Lift out the battery
Remove the engine top cover and then disconnect the battery terminals and stow. Undo the battery support clamp and lift out the battery. Remove the plastic battery support seat. Disconnect the Mass Air Flow (MAF) sensor switch from the air filter box and stow. Remove the air filter and housing compartment, which is secured in place with three bolts.
Unclip the wiring harness – connected to the gearbox by three clips – and undo the bolt for the earth cable bracket before stowing safely. Undo and release the two bolts holding the Clutch Slave Cylinder (CSC) to the gearbox (Fig 1) and undo the bolt that secures the hydraulic pipe on the top of the gearbox (Fig 2).
Stow towards the rear of the engine compartment. Remove the three accessible bell housing bolts at the top and disconnect the reverse light switch from the gearbox and stow. Remove the one accessible starter motor bolt. Support the engine by using the engine support beam. Undo the four bolts holding in place the top gearbox mount and undo the three bolts holding in place the gearbox support, before removing (Fig 3).
Raise the vehicle and remove both front wheels. Drain the gearbox oil. Undo and release the three securing nuts for the lower suspension arm links on both sides and detach the joints. Remove the splash guard and bottom section of the wheel arch liner from the nearside. Undo the driveshaft nuts and remove the drive shafts completely.
Remove the bottom front gearbox mount bolt (Fig 4) and the rear gearbox mount bolt (Fig 5).
The cross member will need to be removed; this is secured in place by six bolts – two bolts are at the front and four are at the rear (Fig 6).
When removing this, take extra care as it could drop suddenly. Remove the two gearbox brackets to allow some extra clearance for the gearbox removal. Undo the remaining starter motor bolts and remove.
Free the cables
Detach the gear linkage cables from the link arms held in by two clips. The clip for the first cable is on the top and the clip for the second cable is to the side (Fig 7).
The cables are then held in place within the bracket by two retaining plates. These were a little tricky to remove but, with a little perseverance, they eventually come loose. Once the cables are free, stow to the side securely. Remove the remaining bell housing bolts and carefully lower the gearbox to the floor.

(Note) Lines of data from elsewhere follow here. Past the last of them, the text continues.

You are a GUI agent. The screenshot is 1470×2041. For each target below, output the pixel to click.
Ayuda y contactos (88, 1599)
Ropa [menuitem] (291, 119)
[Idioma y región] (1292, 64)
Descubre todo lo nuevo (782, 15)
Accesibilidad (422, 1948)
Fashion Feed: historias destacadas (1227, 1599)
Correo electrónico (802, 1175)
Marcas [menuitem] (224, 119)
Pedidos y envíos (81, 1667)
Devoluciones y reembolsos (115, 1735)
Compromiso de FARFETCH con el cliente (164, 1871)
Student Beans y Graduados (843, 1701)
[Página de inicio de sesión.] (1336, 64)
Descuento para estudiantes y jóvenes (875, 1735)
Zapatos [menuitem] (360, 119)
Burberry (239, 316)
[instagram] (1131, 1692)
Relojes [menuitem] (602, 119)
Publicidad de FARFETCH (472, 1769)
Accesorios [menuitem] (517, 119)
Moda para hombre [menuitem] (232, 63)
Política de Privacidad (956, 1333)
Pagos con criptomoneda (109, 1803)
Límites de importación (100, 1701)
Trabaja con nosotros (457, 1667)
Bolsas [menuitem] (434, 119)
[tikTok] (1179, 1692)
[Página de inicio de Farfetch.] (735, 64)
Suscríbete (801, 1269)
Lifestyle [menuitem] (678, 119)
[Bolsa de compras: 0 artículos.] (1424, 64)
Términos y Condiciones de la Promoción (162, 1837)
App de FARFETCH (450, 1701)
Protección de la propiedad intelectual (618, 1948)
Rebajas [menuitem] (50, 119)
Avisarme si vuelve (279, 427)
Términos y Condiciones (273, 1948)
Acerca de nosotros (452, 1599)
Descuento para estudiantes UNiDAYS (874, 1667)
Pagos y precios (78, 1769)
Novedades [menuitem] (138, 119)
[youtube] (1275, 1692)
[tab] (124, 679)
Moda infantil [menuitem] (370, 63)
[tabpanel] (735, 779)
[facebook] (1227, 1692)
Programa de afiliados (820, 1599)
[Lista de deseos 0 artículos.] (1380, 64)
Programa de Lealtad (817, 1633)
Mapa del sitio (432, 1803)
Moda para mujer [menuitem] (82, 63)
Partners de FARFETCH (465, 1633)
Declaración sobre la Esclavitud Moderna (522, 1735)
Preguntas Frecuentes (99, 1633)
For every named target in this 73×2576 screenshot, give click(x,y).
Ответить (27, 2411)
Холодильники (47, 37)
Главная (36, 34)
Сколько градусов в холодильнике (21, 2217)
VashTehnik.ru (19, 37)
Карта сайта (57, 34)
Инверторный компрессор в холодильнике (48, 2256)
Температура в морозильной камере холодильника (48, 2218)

Remove the worn clutch cover and clutch plate. With the clutch removed, check the flywheel for signs of heat stress such as hair line fractures or cracks. Clean the first motion shaft splines and any debris from the bell housing, which is especially important when a release bearing has failed.
Put a small dab of high melting point grease – not a copper-based product – on the first motion shaft splines, and make sure the new driven plate slides freely back and forth. This not only spreads the grease evenly, but also makes sure you have the correct kit.
Wipe any excess grease off the shaft and driven plate hub. Using a universal alignment tool, and checking the driven plate is the correct way round (note: “Getriebe Seite” is German for “Gearbox Side”) the clutch can be bolted to the flywheel evenly and sequentially.
Before fitting the gearbox, make sure the locating dowels are in place and not damaged. Refit any that have become dislodged and refit the gearbox. Make sure the gearbox bell housing bolts are secured before lowering the jack. Refitting is the reverse of the removal.